▸ Task objective
Please write out all of the records below exactly as they appear.

▸ Provided material
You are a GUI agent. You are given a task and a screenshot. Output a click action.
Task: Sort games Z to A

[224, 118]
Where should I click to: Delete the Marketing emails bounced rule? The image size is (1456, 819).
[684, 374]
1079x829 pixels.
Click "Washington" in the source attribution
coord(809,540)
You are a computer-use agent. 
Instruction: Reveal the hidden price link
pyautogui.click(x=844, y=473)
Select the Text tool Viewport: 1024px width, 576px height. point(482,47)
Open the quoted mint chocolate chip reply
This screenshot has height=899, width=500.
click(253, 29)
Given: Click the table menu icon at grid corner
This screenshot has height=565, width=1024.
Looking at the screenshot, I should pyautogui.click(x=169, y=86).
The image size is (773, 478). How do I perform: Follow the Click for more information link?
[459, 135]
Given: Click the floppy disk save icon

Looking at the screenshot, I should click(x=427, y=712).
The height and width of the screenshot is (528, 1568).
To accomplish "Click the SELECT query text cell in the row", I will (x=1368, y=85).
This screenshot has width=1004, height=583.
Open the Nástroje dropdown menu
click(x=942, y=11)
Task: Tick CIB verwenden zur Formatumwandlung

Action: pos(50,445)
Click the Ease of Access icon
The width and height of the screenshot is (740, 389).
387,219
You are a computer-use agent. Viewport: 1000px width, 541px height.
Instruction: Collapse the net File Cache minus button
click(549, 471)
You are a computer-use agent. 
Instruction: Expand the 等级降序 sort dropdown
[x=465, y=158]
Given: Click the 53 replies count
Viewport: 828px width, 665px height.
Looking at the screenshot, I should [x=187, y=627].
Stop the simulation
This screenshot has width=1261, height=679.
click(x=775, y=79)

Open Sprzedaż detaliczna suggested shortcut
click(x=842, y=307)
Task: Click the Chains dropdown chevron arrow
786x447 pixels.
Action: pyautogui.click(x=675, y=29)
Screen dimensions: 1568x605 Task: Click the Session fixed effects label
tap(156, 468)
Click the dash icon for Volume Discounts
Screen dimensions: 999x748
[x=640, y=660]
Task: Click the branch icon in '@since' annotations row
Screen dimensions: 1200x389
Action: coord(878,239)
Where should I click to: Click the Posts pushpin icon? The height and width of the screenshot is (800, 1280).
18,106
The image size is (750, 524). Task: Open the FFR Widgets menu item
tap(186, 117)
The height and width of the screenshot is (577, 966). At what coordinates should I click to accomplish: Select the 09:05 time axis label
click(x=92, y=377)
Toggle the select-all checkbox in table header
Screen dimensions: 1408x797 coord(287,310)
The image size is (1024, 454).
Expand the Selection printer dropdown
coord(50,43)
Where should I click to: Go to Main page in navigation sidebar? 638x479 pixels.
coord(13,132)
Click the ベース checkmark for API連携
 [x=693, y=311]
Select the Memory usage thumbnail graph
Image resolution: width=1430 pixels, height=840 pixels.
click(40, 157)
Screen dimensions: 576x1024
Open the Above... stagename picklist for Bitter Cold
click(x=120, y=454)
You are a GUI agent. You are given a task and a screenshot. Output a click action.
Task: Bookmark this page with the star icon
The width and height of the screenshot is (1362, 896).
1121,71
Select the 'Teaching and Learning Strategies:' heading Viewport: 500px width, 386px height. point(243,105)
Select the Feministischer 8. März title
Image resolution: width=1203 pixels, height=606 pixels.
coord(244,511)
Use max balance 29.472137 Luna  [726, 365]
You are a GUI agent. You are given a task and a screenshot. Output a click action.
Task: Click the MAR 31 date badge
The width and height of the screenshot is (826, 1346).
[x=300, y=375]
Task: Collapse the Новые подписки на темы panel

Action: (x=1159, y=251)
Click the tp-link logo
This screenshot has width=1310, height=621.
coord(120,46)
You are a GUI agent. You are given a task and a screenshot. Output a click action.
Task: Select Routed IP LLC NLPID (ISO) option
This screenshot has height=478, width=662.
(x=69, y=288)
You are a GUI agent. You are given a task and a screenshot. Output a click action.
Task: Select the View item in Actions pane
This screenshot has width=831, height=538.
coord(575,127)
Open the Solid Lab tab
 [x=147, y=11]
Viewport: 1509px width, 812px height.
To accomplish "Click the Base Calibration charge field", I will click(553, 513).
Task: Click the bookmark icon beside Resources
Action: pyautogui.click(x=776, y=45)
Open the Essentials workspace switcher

▸ Solution for this problem
You are a GUI agent. You are given a task and a screenshot. Output a click action.
Task: Sort games Z to A

[224, 118]
Where should I click to: Delete the Marketing emails bounced rule? The image size is (1456, 819).
[684, 374]
1079x829 pixels.
Click "Washington" in the source attribution
coord(809,540)
You are a computer-use agent. 
Instruction: Reveal the hidden price link
pyautogui.click(x=844, y=473)
Select the Text tool Viewport: 1024px width, 576px height. point(482,47)
Open the quoted mint chocolate chip reply
This screenshot has height=899, width=500.
click(253, 29)
Given: Click the table menu icon at grid corner
This screenshot has height=565, width=1024.
Looking at the screenshot, I should pyautogui.click(x=169, y=86).
The image size is (773, 478). How do I perform: Follow the Click for more information link?
[459, 135]
Given: Click the floppy disk save icon

Looking at the screenshot, I should click(x=427, y=712).
The height and width of the screenshot is (528, 1568).
To accomplish "Click the SELECT query text cell in the row", I will (x=1368, y=85).
This screenshot has width=1004, height=583.
Open the Nástroje dropdown menu
click(x=942, y=11)
Task: Tick CIB verwenden zur Formatumwandlung

Action: pos(50,445)
Click the Ease of Access icon
The width and height of the screenshot is (740, 389).
387,219
You are a computer-use agent. Viewport: 1000px width, 541px height.
Instruction: Collapse the net File Cache minus button
click(549, 471)
You are a computer-use agent. 
Instruction: Expand the 等级降序 sort dropdown
[x=465, y=158]
Given: Click the 53 replies count
Viewport: 828px width, 665px height.
Looking at the screenshot, I should [x=187, y=627].
Stop the simulation
This screenshot has width=1261, height=679.
click(x=775, y=79)

Open Sprzedaż detaliczna suggested shortcut
click(x=842, y=307)
Task: Click the Chains dropdown chevron arrow
786x447 pixels.
Action: pyautogui.click(x=675, y=29)
Screen dimensions: 1568x605 Task: Click the Session fixed effects label
tap(156, 468)
Click the dash icon for Volume Discounts
Screen dimensions: 999x748
[x=640, y=660]
Task: Click the branch icon in '@since' annotations row
Screen dimensions: 1200x389
Action: coord(878,239)
Where should I click to: Click the Posts pushpin icon? The height and width of the screenshot is (800, 1280).
18,106
The image size is (750, 524). Task: Open the FFR Widgets menu item
tap(186, 117)
The height and width of the screenshot is (577, 966). At what coordinates should I click to accomplish: Select the 09:05 time axis label
click(x=92, y=377)
Toggle the select-all checkbox in table header
Screen dimensions: 1408x797 coord(287,310)
The image size is (1024, 454).
Expand the Selection printer dropdown
coord(50,43)
Where should I click to: Go to Main page in navigation sidebar? 638x479 pixels.
coord(13,132)
Click the ベース checkmark for API連携
 [x=693, y=311]
Select the Memory usage thumbnail graph
Image resolution: width=1430 pixels, height=840 pixels.
click(40, 157)
Screen dimensions: 576x1024
Open the Above... stagename picklist for Bitter Cold
click(x=120, y=454)
You are a GUI agent. You are given a task and a screenshot. Output a click action.
Task: Bookmark this page with the star icon
The width and height of the screenshot is (1362, 896).
1121,71
Select the 'Teaching and Learning Strategies:' heading Viewport: 500px width, 386px height. point(243,105)
Select the Feministischer 8. März title
Image resolution: width=1203 pixels, height=606 pixels.
coord(244,511)
Use max balance 29.472137 Luna  [726, 365]
You are a GUI agent. You are given a task and a screenshot. Output a click action.
Task: Click the MAR 31 date badge
The width and height of the screenshot is (826, 1346).
[x=300, y=375]
Task: Collapse the Новые подписки на темы panel

Action: (x=1159, y=251)
Click the tp-link logo
This screenshot has width=1310, height=621.
coord(120,46)
You are a GUI agent. You are given a task and a screenshot. Output a click action.
Task: Select Routed IP LLC NLPID (ISO) option
This screenshot has height=478, width=662.
(x=69, y=288)
You are a GUI agent. You are given a task and a screenshot. Output a click action.
Task: Select the View item in Actions pane
This screenshot has width=831, height=538.
coord(575,127)
Open the Solid Lab tab
 [x=147, y=11]
Viewport: 1509px width, 812px height.
To accomplish "Click the Base Calibration charge field", I will click(553, 513).
Task: Click the bookmark icon beside Resources
Action: pyautogui.click(x=776, y=45)
Open the Essentials workspace switcher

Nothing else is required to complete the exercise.